Marcus and Di came to see me after that; they were as fucking banged up as everyone else. My godmother had gauze covering up most of her body. She had been badly burned trying to get Marcus out. They were both in wheelchairs. Marcus would press her morphine drip every time she winced. He couldn't bare to see her in pain.

They both sat with me for a long time. Di cried, like all the women, but neither Marcus nor I said a fucking word. We both knew that shit would never be the same. The Volturi had been compromised. Our hey-day was over. It was a new fucking era in the Mafia world.

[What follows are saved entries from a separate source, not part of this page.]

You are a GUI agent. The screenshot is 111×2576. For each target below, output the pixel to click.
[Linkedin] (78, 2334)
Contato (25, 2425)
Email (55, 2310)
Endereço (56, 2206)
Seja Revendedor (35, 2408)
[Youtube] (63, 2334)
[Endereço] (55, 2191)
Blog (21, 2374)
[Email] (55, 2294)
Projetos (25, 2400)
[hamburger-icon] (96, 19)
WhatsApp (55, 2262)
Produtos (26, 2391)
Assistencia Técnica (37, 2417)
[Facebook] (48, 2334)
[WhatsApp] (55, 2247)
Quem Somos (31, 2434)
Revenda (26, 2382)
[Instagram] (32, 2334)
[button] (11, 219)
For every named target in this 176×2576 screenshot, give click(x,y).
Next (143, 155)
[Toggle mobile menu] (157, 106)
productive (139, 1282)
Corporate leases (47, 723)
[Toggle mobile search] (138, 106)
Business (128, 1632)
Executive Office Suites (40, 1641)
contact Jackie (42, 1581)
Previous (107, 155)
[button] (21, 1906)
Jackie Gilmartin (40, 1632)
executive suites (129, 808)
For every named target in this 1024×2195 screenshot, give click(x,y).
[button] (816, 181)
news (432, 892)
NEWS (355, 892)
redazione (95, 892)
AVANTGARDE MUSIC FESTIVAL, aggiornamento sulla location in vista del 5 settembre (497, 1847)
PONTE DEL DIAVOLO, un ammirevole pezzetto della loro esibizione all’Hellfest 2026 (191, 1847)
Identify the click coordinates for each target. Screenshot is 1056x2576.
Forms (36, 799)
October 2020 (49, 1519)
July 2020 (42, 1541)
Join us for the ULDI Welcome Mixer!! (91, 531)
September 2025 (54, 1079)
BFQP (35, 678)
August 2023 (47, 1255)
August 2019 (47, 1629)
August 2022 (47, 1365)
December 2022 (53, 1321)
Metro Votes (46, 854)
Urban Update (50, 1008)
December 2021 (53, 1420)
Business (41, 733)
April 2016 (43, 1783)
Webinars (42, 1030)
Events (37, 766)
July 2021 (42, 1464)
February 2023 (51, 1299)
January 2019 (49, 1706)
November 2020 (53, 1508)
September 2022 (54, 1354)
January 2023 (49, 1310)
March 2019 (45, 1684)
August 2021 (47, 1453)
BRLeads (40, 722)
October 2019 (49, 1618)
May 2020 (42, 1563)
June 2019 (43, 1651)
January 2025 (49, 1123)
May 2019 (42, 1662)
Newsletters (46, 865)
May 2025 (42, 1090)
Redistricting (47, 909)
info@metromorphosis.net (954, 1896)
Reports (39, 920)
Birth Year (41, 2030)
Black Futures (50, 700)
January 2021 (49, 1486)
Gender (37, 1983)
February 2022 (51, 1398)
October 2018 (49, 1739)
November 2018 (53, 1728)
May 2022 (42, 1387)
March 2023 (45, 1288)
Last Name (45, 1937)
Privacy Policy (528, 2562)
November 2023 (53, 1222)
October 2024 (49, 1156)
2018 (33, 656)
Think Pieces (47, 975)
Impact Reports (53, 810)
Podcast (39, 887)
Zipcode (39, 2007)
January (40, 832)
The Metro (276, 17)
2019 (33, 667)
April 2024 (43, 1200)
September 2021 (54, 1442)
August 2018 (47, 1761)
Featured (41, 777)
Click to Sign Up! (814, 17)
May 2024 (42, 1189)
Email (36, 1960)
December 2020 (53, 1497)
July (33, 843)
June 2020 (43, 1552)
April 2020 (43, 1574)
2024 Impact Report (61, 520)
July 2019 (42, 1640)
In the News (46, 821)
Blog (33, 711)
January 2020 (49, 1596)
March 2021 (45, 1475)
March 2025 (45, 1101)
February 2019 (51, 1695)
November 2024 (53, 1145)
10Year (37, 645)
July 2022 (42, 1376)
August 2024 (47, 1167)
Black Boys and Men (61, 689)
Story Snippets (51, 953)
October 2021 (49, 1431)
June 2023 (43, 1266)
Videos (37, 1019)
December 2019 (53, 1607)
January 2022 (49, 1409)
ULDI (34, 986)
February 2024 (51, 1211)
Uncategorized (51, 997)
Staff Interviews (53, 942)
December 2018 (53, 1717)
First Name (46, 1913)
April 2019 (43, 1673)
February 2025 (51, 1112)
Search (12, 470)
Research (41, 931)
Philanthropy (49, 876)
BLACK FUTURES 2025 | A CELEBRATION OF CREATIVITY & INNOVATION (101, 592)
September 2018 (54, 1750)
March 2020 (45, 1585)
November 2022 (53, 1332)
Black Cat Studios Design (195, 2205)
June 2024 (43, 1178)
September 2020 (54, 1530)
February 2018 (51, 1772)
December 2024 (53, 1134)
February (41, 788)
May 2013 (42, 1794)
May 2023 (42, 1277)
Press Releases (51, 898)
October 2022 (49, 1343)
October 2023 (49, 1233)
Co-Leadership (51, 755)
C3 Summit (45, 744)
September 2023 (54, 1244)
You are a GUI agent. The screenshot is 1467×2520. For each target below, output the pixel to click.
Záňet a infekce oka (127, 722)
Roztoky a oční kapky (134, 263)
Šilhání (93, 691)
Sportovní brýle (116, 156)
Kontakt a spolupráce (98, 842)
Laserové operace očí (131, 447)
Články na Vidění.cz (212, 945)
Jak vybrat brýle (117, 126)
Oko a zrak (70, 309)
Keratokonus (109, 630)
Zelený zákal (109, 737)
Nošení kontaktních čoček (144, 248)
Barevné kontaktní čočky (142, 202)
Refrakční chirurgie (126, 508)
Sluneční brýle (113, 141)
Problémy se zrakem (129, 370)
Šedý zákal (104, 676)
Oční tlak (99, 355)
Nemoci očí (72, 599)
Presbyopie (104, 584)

Benjamin died mid January. Caius came to tell me the news--Our Organization made sure that he got a proper burial and that his family was taken care of for life. His death was another nail on my fucking coffin.

Liam arranged for Eleazar and Carmen's funeral. The restaurant was left to me to do with it as I pleased. When Jenks came to give me the papers, I fucking snarled and cursed him out. He smiled sadly before exiting the room.

Demetri continued to live on life support. The doctors gave him a fifty-fifty chance of surviving his injuries. I was told that he was a fucking vegetable. The surgeons hadn't been able to remove the bullet from his brain.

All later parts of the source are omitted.